As a young teen growing up in So. California and living near the ocean, surfing became an obsession starting in the late 50’s. At that time much excitement was created by surfing legend, board maker, and big wave rider, Greg Knoll with his buddy Corky Carroll. I found solace at the beach, an escape from the toxic home conditions at the time included in my book, Reconciliation: A Son’s Story. Surfing, like any other physical exercise regimen and competition to excel, gave me hope and provided one of the best outlets for my anger. It provided me with a boost in ego and camaraderie with peers who loved the waves and challenge. All the young ladies seemed to be attracted to the beach and surfers as well, which was a bonus.

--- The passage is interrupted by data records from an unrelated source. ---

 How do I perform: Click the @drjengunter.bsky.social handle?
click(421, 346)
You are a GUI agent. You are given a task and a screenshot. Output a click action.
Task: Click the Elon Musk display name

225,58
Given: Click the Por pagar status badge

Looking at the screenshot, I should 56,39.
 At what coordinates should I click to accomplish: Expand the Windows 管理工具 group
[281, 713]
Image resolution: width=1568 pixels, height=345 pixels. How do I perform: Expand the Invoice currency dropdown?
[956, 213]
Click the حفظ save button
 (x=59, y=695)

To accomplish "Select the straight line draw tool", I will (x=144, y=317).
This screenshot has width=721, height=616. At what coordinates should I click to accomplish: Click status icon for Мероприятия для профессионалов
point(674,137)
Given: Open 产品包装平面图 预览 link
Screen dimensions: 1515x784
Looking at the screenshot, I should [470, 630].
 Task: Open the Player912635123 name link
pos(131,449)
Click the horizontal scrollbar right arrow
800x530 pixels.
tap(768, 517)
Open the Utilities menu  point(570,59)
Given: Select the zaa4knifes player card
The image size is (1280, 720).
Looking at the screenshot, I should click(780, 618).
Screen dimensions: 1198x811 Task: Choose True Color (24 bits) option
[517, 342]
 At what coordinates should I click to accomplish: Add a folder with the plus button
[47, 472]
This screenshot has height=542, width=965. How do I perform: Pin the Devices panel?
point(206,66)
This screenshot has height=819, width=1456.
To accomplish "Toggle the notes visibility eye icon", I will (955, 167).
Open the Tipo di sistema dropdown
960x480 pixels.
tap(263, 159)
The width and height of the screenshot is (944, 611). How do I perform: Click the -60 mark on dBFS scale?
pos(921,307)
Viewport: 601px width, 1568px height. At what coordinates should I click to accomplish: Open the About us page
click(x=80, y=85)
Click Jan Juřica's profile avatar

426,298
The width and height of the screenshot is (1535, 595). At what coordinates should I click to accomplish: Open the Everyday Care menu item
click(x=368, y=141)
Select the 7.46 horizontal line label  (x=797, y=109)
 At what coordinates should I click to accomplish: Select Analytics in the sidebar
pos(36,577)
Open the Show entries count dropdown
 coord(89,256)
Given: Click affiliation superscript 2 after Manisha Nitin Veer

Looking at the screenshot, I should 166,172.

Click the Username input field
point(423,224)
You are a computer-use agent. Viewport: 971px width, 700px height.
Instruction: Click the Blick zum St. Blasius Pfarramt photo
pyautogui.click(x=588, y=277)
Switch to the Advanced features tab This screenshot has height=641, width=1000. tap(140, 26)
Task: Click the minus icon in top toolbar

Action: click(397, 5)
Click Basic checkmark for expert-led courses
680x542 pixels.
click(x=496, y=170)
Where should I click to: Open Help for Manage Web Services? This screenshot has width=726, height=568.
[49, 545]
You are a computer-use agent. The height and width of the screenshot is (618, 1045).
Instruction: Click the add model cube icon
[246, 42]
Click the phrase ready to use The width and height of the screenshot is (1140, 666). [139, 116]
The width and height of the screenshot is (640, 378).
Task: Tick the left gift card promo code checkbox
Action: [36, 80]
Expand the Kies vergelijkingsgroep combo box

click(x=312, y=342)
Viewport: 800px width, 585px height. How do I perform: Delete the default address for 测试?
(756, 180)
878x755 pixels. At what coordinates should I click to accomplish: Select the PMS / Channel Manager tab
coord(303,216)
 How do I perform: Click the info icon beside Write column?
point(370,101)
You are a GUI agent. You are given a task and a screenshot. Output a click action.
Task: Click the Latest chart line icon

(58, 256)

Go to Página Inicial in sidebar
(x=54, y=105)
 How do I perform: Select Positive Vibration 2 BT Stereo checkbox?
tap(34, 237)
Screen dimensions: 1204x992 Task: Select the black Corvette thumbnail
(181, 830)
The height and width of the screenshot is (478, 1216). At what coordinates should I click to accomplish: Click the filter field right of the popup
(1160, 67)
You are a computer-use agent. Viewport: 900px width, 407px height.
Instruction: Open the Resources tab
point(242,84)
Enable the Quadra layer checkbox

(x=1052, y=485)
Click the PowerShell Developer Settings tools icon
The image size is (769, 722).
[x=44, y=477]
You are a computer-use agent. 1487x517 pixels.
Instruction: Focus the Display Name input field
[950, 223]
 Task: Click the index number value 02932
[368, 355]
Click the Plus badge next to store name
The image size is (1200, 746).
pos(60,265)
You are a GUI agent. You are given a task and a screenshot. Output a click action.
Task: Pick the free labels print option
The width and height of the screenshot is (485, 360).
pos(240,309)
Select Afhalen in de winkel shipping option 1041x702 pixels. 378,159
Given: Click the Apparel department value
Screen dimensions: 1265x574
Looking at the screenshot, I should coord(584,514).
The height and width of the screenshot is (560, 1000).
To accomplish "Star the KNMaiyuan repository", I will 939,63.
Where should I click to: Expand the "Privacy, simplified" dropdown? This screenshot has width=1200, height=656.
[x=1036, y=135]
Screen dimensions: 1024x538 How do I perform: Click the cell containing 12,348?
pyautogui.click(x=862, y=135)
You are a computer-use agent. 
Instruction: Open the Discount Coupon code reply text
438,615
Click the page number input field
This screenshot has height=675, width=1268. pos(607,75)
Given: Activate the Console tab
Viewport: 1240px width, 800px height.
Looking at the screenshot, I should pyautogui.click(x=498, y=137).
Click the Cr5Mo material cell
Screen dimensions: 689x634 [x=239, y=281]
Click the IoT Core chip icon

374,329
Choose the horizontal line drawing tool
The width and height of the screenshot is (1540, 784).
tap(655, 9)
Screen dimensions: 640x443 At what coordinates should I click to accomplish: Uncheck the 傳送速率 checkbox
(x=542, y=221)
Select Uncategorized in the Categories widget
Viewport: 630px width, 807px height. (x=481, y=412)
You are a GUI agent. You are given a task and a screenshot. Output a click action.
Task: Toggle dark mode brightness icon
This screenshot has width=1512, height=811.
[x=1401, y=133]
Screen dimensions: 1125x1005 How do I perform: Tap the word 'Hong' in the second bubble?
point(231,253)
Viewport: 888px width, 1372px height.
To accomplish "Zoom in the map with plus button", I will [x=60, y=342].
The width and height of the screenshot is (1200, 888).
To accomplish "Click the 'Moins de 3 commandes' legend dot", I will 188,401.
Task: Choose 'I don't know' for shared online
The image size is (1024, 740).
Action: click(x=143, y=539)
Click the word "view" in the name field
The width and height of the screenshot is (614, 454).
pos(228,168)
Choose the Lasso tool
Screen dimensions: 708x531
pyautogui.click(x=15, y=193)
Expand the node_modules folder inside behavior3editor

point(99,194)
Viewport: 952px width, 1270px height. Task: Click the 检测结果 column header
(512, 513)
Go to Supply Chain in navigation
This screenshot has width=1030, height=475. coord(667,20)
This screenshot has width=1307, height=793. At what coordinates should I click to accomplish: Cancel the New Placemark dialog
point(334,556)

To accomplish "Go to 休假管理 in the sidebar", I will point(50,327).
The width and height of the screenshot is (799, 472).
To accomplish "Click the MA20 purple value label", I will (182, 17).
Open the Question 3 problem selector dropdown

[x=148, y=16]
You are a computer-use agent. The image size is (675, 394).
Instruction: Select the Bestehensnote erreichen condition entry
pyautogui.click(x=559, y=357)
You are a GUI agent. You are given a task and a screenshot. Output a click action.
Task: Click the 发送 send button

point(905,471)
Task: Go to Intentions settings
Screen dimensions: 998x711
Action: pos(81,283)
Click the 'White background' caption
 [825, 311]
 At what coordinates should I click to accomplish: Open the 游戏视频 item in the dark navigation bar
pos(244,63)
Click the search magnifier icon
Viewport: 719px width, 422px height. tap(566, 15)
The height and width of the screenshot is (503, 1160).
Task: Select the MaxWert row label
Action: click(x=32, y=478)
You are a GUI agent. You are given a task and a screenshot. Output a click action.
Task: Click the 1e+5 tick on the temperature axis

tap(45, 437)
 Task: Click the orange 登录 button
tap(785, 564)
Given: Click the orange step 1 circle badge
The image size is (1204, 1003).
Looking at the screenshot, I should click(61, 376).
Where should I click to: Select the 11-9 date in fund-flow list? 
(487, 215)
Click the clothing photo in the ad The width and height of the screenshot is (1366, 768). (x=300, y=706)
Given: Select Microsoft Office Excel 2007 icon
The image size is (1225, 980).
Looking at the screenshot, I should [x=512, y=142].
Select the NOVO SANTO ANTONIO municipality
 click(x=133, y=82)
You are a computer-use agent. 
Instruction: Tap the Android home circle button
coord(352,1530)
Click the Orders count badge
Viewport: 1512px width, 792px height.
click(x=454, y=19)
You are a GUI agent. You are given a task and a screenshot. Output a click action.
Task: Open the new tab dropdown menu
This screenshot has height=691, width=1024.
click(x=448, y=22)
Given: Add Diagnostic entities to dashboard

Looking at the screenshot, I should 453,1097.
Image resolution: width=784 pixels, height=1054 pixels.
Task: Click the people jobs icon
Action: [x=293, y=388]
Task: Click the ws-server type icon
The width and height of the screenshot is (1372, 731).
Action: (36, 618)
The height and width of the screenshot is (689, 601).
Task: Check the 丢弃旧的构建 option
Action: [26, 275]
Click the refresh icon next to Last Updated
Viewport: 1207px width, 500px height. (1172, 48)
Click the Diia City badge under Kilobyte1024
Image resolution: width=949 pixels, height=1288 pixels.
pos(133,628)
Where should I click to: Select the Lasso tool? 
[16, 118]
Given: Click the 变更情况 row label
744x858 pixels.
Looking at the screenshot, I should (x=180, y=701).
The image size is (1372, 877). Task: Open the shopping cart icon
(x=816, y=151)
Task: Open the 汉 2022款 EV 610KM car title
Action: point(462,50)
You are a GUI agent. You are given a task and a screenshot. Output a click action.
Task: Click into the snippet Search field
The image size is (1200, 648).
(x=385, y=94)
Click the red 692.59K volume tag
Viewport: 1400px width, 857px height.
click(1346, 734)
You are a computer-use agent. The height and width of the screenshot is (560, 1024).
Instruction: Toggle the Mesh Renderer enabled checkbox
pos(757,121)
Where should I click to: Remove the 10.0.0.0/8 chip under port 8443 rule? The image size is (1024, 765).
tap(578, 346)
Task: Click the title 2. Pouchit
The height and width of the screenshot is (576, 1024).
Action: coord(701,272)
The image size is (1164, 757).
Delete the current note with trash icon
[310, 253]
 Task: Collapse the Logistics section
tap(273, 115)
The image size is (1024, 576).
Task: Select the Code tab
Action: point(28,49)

The above link reminded me of those days, and gave me solace again thinking about pioneers of the surfing world breaking new ground riding the huge waves on the North Shore of Hawaii during the winter months. Greg Knoll was one of the first big wave riders, and he and his friends inspired the world by doing what seemed impossible and life threatening at the time, riding 30 ft plus waves at 120mph down the steep face. They rode long clumsy boards at the time, but after a wipe out or two, we could all see the film of them riding these monster waves.
Visit the above Surfing Heritage Foundation website and go back in time to see for yourself. Greg Knoll reminds me of my own age now, but you can see him as a young man along with star surfer Corky Carroll do the impossible. The interviews are excellent as well, providing insight to what surfing looked like back in the day.
By the way, I purchased my first surf board from Greg Knoll in Hermosa Beach, California during the summer of 1959… Greg Knoll and I have lots in common from those years. He was my hero!